What this task involves —
Look through the material below and count the lines with the string "will". Report only the count.
══ Available records ══
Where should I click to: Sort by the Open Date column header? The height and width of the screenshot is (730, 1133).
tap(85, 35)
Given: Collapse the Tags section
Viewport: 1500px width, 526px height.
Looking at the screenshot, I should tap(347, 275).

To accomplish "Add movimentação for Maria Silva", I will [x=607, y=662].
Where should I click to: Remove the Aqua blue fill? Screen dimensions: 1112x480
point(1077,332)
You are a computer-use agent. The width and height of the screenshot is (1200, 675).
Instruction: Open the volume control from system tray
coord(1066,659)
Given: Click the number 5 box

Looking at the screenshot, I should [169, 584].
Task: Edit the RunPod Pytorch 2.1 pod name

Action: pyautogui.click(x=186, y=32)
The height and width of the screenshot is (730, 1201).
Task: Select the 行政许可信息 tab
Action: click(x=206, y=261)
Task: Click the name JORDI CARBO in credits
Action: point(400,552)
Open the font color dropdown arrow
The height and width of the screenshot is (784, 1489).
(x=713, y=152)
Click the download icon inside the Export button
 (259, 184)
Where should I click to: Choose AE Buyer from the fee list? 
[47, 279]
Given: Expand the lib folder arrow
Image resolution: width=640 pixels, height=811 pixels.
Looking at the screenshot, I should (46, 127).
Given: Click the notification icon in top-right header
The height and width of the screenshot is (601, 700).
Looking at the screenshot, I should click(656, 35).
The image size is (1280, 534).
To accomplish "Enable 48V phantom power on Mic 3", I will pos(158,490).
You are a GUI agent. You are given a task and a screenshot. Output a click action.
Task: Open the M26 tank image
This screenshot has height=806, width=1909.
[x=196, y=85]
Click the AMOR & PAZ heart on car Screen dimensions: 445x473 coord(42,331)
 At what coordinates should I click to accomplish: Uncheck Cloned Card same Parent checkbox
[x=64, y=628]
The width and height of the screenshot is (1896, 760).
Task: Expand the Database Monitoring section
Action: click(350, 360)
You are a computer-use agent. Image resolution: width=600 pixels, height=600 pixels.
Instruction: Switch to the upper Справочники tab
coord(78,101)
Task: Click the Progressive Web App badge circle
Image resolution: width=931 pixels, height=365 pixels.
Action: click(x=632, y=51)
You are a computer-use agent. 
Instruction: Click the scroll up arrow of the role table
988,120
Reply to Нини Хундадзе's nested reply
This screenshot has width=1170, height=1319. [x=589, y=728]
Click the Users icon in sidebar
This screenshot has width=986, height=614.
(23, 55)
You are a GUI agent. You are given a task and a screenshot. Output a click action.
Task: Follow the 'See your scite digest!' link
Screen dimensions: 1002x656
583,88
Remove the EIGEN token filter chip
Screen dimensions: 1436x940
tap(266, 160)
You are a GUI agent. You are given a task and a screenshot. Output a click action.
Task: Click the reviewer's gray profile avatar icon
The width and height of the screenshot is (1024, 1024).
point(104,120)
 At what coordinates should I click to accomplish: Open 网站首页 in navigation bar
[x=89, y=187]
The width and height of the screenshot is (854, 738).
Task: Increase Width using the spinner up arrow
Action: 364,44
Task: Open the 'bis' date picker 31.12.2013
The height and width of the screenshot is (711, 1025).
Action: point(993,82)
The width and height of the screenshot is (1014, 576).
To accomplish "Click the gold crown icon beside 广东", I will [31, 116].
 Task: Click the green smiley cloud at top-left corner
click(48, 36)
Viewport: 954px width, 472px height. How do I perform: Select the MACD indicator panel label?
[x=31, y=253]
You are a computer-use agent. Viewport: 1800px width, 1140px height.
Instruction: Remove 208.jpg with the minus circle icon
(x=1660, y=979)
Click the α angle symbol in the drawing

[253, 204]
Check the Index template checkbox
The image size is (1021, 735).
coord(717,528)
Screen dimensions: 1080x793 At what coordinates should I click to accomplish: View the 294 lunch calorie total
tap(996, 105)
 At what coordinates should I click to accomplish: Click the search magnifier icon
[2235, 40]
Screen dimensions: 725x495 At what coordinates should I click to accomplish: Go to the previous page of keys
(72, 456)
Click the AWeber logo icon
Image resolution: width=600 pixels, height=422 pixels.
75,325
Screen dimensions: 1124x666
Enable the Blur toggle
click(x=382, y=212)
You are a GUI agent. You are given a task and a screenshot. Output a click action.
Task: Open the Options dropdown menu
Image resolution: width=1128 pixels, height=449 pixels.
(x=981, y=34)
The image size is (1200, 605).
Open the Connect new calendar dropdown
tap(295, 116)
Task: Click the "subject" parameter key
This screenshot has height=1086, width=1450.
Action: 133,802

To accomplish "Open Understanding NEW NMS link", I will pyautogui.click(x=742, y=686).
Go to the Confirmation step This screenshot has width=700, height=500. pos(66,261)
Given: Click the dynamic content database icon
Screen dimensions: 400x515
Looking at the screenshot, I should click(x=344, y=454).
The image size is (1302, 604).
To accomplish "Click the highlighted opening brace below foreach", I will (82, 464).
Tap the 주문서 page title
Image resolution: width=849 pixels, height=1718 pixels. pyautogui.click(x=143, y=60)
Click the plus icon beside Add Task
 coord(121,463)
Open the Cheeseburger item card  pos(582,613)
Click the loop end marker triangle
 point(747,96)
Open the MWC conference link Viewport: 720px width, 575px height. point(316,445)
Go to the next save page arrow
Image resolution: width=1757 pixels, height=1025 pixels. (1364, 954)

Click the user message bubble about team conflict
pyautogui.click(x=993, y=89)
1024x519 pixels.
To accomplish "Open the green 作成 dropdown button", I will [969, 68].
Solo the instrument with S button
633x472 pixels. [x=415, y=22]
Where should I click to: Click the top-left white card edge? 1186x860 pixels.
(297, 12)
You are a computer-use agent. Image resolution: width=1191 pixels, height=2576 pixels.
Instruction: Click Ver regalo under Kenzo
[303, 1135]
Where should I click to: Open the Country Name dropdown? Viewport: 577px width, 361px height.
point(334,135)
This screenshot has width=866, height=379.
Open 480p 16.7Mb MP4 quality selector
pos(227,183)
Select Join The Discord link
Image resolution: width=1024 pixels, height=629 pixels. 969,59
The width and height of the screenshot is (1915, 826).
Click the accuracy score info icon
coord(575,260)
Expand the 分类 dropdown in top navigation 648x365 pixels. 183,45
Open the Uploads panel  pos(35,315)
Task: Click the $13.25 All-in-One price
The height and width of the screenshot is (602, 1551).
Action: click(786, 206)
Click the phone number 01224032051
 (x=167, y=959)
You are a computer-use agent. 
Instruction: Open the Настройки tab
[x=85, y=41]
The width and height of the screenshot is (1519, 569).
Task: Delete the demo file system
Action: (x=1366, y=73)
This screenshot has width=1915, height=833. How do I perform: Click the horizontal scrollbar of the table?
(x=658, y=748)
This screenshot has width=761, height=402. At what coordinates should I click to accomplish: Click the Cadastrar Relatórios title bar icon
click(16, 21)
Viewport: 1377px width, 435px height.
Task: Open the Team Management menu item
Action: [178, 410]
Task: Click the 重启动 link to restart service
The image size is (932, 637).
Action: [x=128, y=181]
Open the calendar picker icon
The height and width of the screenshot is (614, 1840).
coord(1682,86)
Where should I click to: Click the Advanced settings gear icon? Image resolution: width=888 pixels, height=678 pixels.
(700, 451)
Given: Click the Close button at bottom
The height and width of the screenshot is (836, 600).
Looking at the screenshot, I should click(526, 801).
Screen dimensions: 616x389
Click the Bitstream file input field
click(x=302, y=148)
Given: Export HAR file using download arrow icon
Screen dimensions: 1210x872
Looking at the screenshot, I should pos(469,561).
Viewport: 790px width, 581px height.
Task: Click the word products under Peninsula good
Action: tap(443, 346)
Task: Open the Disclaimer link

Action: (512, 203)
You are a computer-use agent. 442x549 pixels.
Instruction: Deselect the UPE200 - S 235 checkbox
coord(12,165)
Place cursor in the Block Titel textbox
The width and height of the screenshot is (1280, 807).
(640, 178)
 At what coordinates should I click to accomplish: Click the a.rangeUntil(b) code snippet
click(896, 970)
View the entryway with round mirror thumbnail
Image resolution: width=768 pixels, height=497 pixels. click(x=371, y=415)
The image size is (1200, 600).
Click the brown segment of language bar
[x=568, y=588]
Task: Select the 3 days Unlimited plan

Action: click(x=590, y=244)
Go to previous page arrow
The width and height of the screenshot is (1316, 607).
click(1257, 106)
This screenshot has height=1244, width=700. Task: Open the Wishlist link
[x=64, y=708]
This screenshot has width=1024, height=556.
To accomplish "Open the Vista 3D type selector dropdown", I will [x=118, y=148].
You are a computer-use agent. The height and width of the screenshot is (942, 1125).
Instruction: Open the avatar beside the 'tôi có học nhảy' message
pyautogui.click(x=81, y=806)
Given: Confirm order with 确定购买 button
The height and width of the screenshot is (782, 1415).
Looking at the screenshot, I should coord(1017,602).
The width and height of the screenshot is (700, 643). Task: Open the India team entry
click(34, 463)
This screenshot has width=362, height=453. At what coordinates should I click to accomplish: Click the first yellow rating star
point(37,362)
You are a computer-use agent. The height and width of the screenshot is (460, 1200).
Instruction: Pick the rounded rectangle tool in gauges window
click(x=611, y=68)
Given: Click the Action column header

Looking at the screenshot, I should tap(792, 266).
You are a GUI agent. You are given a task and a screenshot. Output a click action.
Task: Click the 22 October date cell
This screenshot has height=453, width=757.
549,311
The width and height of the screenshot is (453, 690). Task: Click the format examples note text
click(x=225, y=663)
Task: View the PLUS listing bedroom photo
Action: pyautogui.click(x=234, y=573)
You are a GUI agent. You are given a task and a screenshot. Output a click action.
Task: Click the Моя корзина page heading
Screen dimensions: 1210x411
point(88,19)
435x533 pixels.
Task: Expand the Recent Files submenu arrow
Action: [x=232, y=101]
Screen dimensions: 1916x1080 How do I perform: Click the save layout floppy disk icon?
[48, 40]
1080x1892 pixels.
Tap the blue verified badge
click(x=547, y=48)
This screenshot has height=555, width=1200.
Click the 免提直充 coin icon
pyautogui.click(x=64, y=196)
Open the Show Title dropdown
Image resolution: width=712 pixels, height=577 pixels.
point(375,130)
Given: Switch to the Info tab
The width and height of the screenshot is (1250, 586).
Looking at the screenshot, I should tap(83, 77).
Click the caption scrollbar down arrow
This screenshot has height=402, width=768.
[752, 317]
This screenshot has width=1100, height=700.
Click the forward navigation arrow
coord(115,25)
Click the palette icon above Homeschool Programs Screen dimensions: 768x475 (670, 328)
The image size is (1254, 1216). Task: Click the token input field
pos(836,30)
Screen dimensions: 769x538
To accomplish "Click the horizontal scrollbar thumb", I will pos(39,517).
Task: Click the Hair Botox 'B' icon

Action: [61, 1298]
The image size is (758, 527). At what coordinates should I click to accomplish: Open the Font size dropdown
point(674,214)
═══
Answer to this problem —
8